And there’s something else that ensures that our yearning for home sweet home no longer comes on as a virulent illness, but at most as a harmless and psychological case of the sniffles: the world’s diverse corners are becoming more similar. Naturally, the Australians will always be more friendly than the Swiss, the Israelis more impolite and the Italians more chaotic. But across the globe, the same Starbucks serve the same venti vanilla latte with soy and the only variety amongst shops is the order in which they appear, no matter which shopping mile we stroll through or which shopping centre we visit. We have the feeling of being tremendously mobile, but we keep finding ways to make there look increasingly just like here.

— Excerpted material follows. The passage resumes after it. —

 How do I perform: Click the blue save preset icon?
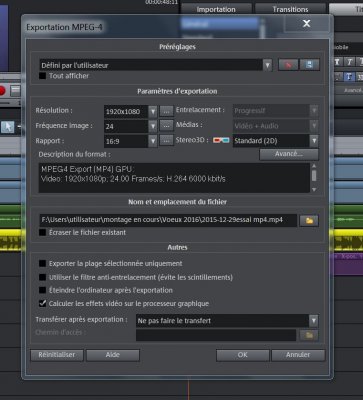pos(309,65)
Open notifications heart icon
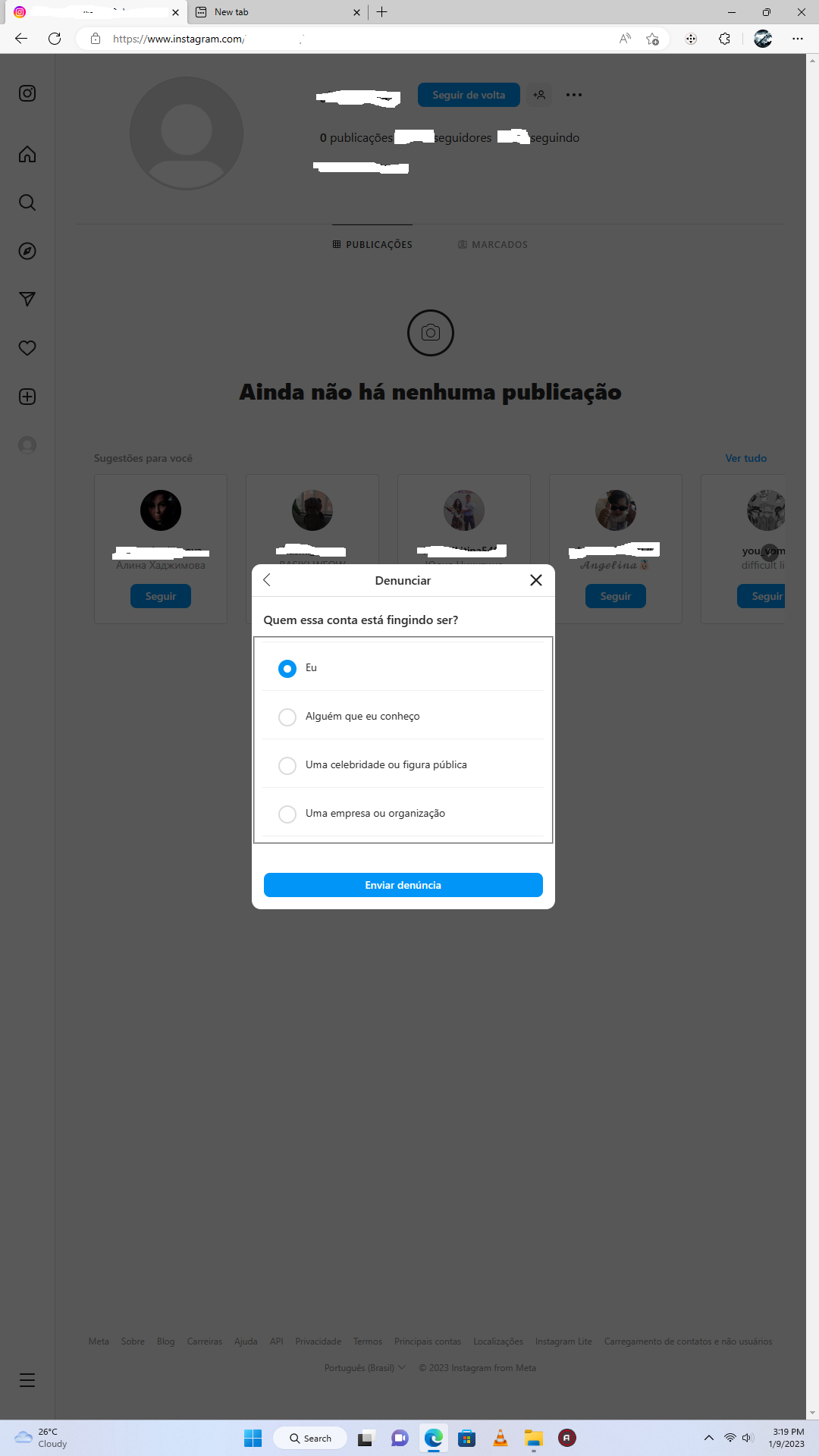This screenshot has width=819, height=1456. click(27, 348)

If Circe had sung the same songs that were topping the charts in Ithaca, Odysseus, instead of plugging his ears, may have dropped anchor and rocked his boat along to the beat. Gulliver would have stayed with the Lilliputians if they’d had a supermarket with his favourite muesli, although the size of the package might have irritated him. And Pippi Longstocking would still be in the South Seas if the local television station aired the same children’s shows that she liked to watch at home in Villa Villekulla.

The easier it is for us to be globally mobile, the harder it is to really experience mobility. Because the term may not simply denote a change of location if it is to have a meaning: it must also involve a willingness to engage in a different environment. If everything were the same everywhere, we’d no longer have a reason to come back. When home is everywhere, at some point it ceases to be home.